--- START ---
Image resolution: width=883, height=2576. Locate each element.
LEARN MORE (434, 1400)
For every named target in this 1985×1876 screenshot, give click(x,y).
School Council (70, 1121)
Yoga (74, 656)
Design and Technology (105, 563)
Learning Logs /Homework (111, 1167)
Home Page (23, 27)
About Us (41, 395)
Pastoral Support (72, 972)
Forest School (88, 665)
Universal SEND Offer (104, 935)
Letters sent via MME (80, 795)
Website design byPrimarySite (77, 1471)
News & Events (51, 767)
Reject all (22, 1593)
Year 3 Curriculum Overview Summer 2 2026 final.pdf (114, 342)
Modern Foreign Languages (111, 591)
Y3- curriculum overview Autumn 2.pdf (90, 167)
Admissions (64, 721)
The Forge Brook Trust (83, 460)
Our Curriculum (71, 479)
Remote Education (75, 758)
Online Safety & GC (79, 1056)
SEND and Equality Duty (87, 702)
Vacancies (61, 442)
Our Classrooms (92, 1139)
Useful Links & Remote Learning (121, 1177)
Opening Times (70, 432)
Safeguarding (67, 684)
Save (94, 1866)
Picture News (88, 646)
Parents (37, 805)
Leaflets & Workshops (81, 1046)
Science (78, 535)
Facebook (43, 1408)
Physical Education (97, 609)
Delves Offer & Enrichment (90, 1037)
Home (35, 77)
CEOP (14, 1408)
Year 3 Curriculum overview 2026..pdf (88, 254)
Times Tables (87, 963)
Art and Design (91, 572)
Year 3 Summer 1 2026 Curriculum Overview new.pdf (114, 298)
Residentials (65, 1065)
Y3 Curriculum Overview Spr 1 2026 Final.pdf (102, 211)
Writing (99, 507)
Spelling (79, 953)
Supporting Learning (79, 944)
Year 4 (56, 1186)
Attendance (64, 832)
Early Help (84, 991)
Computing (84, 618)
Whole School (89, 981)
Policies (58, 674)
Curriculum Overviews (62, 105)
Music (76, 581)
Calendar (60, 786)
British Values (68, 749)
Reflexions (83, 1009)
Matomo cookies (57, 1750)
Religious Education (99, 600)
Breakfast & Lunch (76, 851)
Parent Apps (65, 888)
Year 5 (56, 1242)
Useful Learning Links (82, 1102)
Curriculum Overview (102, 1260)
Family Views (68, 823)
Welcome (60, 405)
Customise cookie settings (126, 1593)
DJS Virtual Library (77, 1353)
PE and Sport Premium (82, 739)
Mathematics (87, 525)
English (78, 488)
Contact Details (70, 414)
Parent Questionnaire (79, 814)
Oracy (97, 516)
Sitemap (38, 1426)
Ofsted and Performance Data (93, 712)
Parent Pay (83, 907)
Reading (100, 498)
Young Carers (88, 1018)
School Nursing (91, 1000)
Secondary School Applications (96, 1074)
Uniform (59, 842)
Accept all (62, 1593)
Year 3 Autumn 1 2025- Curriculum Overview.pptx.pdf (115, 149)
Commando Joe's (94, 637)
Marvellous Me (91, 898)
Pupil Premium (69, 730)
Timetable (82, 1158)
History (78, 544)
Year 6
--- END ---
Problem requirements: Each record must be restated word for word, including the last line.

Answer space:
Image resolution: width=883, height=2576. Locate each element.
LEARN MORE (434, 1400)
For every named target in this 1985×1876 screenshot, give click(x,y).
School Council (70, 1121)
Yoga (74, 656)
Design and Technology (105, 563)
Learning Logs /Homework (111, 1167)
Home Page (23, 27)
About Us (41, 395)
Pastoral Support (72, 972)
Forest School (88, 665)
Universal SEND Offer (104, 935)
Letters sent via MME (80, 795)
Website design byPrimarySite (77, 1471)
News & Events (51, 767)
Reject all (22, 1593)
Year 3 Curriculum Overview Summer 2 2026 final.pdf (114, 342)
Modern Foreign Languages (111, 591)
Y3- curriculum overview Autumn 2.pdf (90, 167)
Admissions (64, 721)
The Forge Brook Trust (83, 460)
Our Curriculum (71, 479)
Remote Education (75, 758)
Online Safety & GC (79, 1056)
SEND and Equality Duty (87, 702)
Vacancies (61, 442)
Our Classrooms (92, 1139)
Useful Links & Remote Learning (121, 1177)
Opening Times (70, 432)
Safeguarding (67, 684)
Save (94, 1866)
Picture News (88, 646)
Parents (37, 805)
Leaflets & Workshops (81, 1046)
Science (78, 535)
Facebook (43, 1408)
Physical Education (97, 609)
Delves Offer & Enrichment (90, 1037)
Home (35, 77)
CEOP (14, 1408)
Year 3 Curriculum overview 2026..pdf (88, 254)
Times Tables (87, 963)
Art and Design (91, 572)
Year 3 Summer 1 2026 Curriculum Overview new.pdf (114, 298)
Residentials (65, 1065)
Y3 Curriculum Overview Spr 1 2026 Final.pdf (102, 211)
Writing (99, 507)
Spelling (79, 953)
Supporting Learning (79, 944)
Year 4 (56, 1186)
Attendance (64, 832)
Early Help (84, 991)
Computing (84, 618)
Whole School (89, 981)
Policies (58, 674)
Curriculum Overviews (62, 105)
Music (76, 581)
Calendar (60, 786)
British Values (68, 749)
Reflexions (83, 1009)
Matomo cookies (57, 1750)
Religious Education (99, 600)
Breakfast & Lunch (76, 851)
Parent Apps (65, 888)
Year 5 (56, 1242)
Useful Learning Links (82, 1102)
Curriculum Overview (102, 1260)
Family Views (68, 823)
Welcome (60, 405)
Customise cookie settings (126, 1593)
DJS Virtual Library (77, 1353)
PE and Sport Premium (82, 739)
Mathematics (87, 525)
English (78, 488)
Contact Details (70, 414)
Parent Questionnaire (79, 814)
Oracy (97, 516)
Sitemap (38, 1426)
Ofsted and Performance Data (93, 712)
Parent Pay (83, 907)
Reading (100, 498)
Young Carers (88, 1018)
School Nursing (91, 1000)
Secondary School Applications (96, 1074)
Uniform (59, 842)
Accept all (62, 1593)
Year 3 Autumn 1 2025- Curriculum Overview.pptx.pdf (115, 149)
Commando Joe's (94, 637)
Marvellous Me (91, 898)
Pupil Premium (69, 730)
Timetable (82, 1158)
History (78, 544)
Year 6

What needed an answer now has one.